Note that the GTW Handbook performance numbers for the new GTCC plants are ISO base load values with 1.2 inches of mercury backpressure and once-through (open loop) water-cooled condenser. The auxiliary power consumption for GTW ratings is about 1.6 percent of the gross output whereas the auxiliary power consumption of the repowered GTCC of the example case herein is 2.8 percent (see Table 2). The difference is mainly driven by the heat rejection system’s parasitic power consumption.

It is quite difficult to establish an “apples-to-apples” cost comparison basis with information from two different sources and different scope. Thermoflow’s PEACE software came up with $219 million for “Contractor’s Price” of a 1×1 GTCC with GE’s 7FA.05 gas turbine, which is equivalent to GTW Handbook’s price. Adding 30 percent to $120.5 million equipment cost of PEACE, a total owner’s cost of $255 million is arrived at.

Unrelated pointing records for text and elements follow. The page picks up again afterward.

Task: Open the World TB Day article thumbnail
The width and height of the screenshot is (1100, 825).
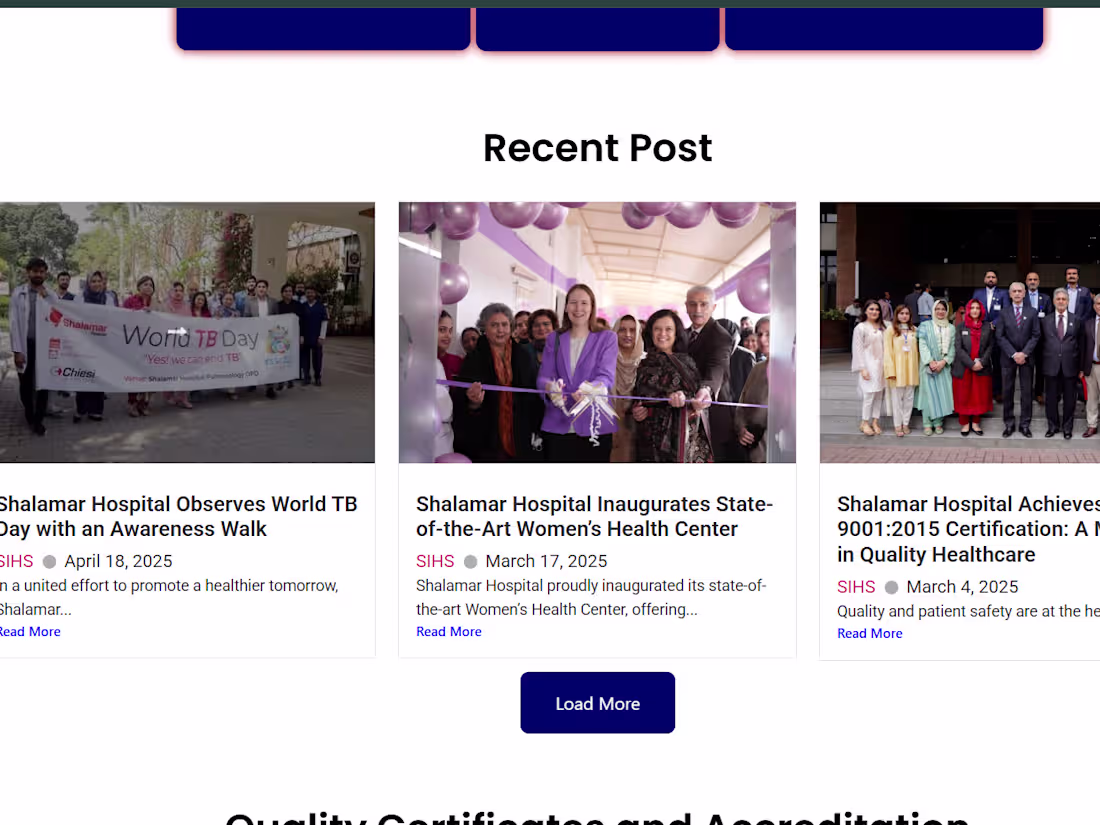Action: (185, 332)

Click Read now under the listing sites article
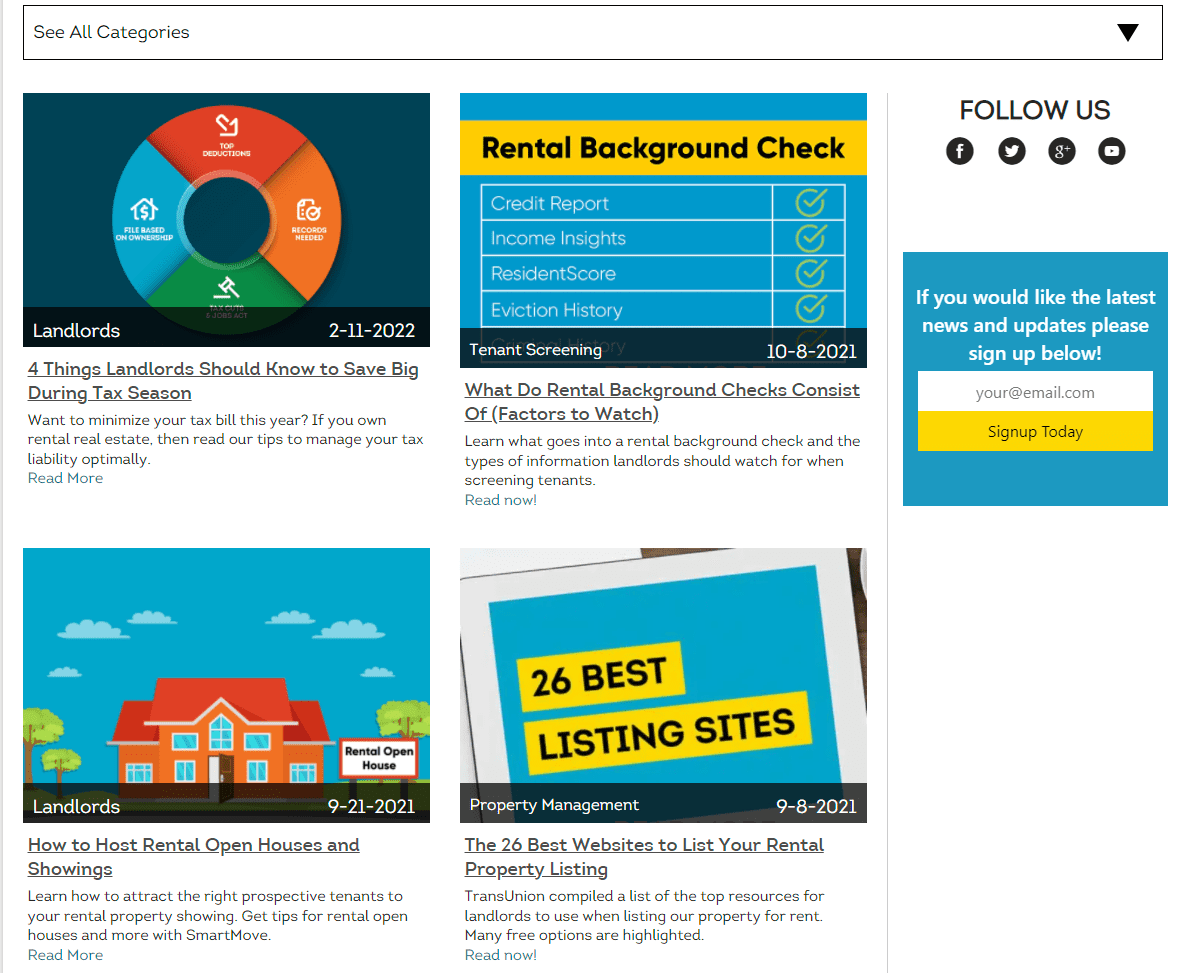[x=500, y=954]
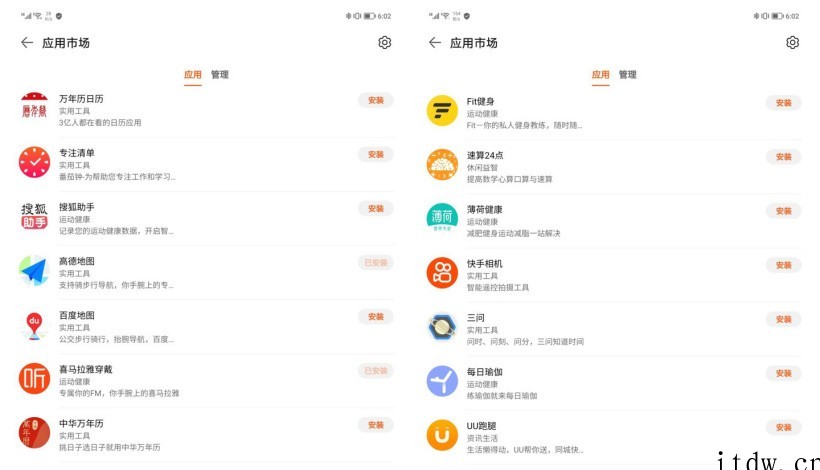Image resolution: width=820 pixels, height=470 pixels.
Task: Install the 搜狐助手 app
Action: pyautogui.click(x=375, y=208)
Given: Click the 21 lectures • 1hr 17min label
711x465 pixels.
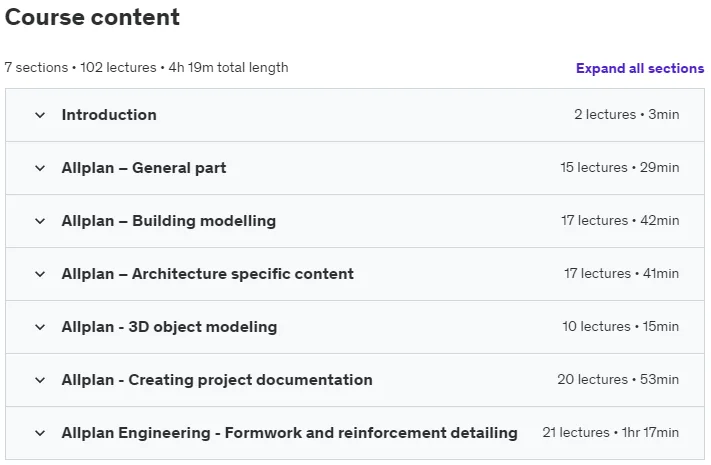Looking at the screenshot, I should pos(611,432).
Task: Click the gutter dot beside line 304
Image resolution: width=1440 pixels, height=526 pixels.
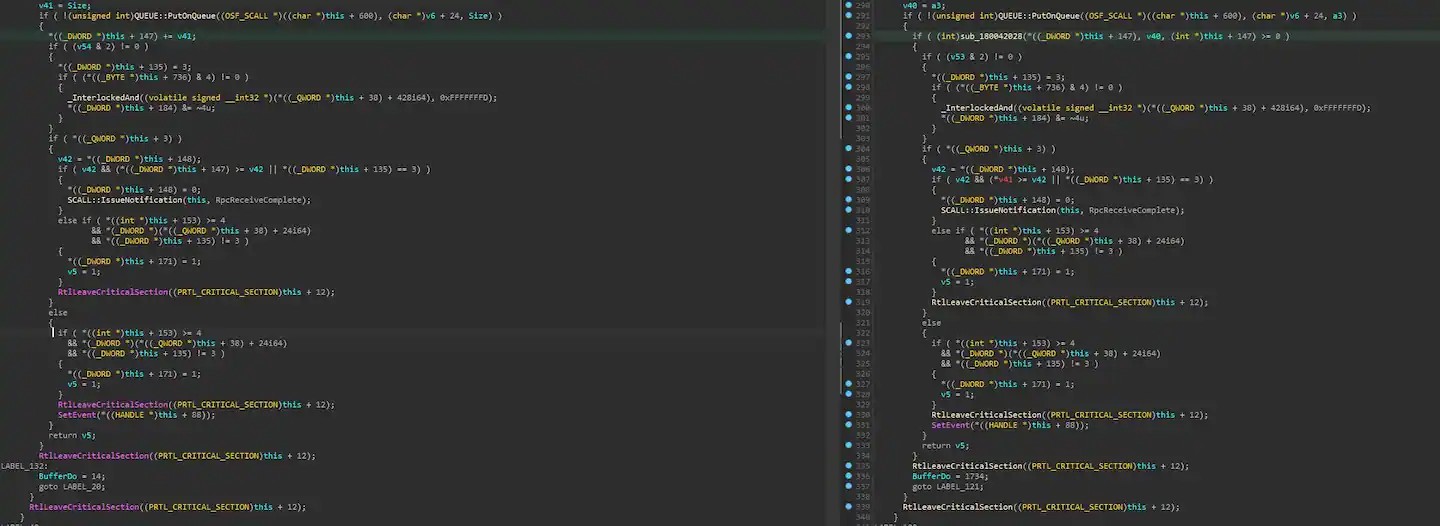Action: [x=848, y=149]
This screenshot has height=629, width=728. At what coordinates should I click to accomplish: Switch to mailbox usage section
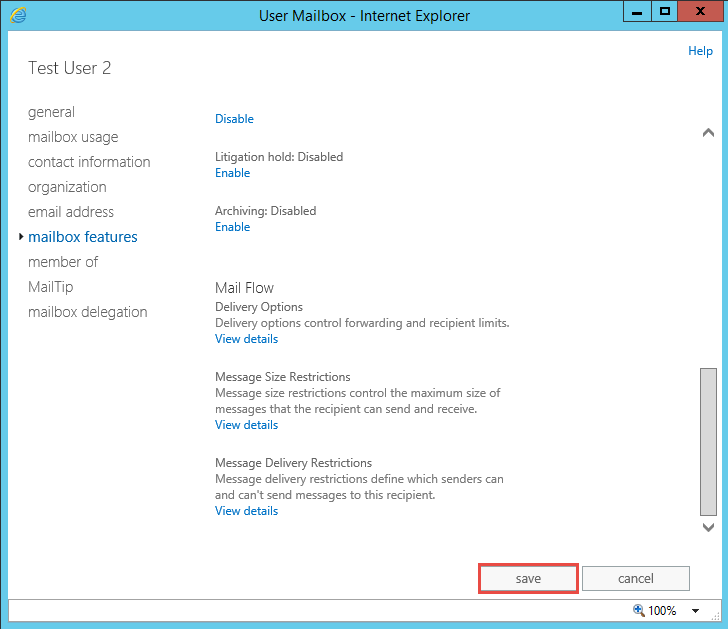[x=73, y=137]
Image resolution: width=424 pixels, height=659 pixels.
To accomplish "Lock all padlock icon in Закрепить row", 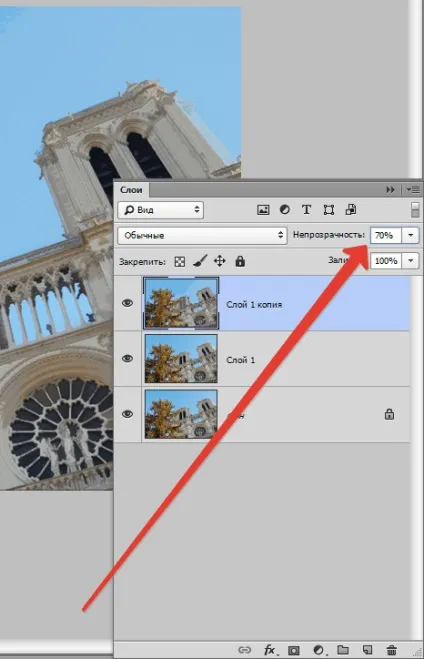I will pos(240,261).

As a rough first cut, this is deemed to be a reasonable comparative total cost number vis-à-vis about $126 million for the repowered plant.

Thus, the cost-performance comparison between the proposed repowered coal-fired plant and a new GTCC is summarized here:

A Sustainable Solution

The heat balance calculations unequivocally show that the performance boost is similar to what is expected from a full-blown heat recovery repowering (i.e., three-pressure reheat HRSG, IP and LP steam admission with steam turbine – and possibly heat rejection system – modifications and upgrades:

  • 200 percent increase in net outpu
  • 30 percent reduction in net heat rate

In terms of cost and environmental impact,

  • About $130 million less upfront capital investment (vis-à-vis an advanced F class GTCC)
  • $375 per kilowatt vis-à-vis $800/kW for a new GTCC. (As a comparison, consider that the FP&L’s Fort Myers project with 960 MW incremental output in 2002 came with a bill of nearly $800 per kilowatt in today’s dollars – probably more.)
  • Comparable LCOE (small advantage shown in Table 4, about 2 percent on average, is not significant enough)
  • 150,000 to 180,000 tons less CO2 emissions (70 percent capacity factor) – 21-25 percent reduction
  • Elimination of all toxic stack emissions such as mercury, arsenic, acid gases etc. (not obvious from the data herein but a fact given the difference between the two fuels, i.e., coal and natural gas, and combustion systems)

The feasibility of the proposed concept obviously hinges around the reduced capital investment and project technology risk. The latter is a known Achilles’ heel for repowering projects. Thus, the first and foremost requirement is a diligent evaluation of the equipment (age, degradation, requisite repairs, modifications and/or upgrades to ensure continued service with no excessive O&M expenditures) in the fossil-fired plant slated for retirement (and thus a candidate for repowering). It should be done on a case-by-case basis to ensure that the plant in question is suitable to the implementation of the proposed simple heat recovery repowering concept.

A bona fide economic evaluation of repowering should be based on a power generation system planning study. Such a study requires detailed simulation of how the power system generating units operate to meet the load demand over a period of time (typically 20 years).

Capacity addition decisions are made to meet the required reserve margin or a generation system reliability target. If a repowering decision is implemented, the future generation addition schedule is impacted and may result in future capacity needs. Capacity savings along with the resulting fuel and O&M savings from more efficient operation comprise the repowering benefits and savings.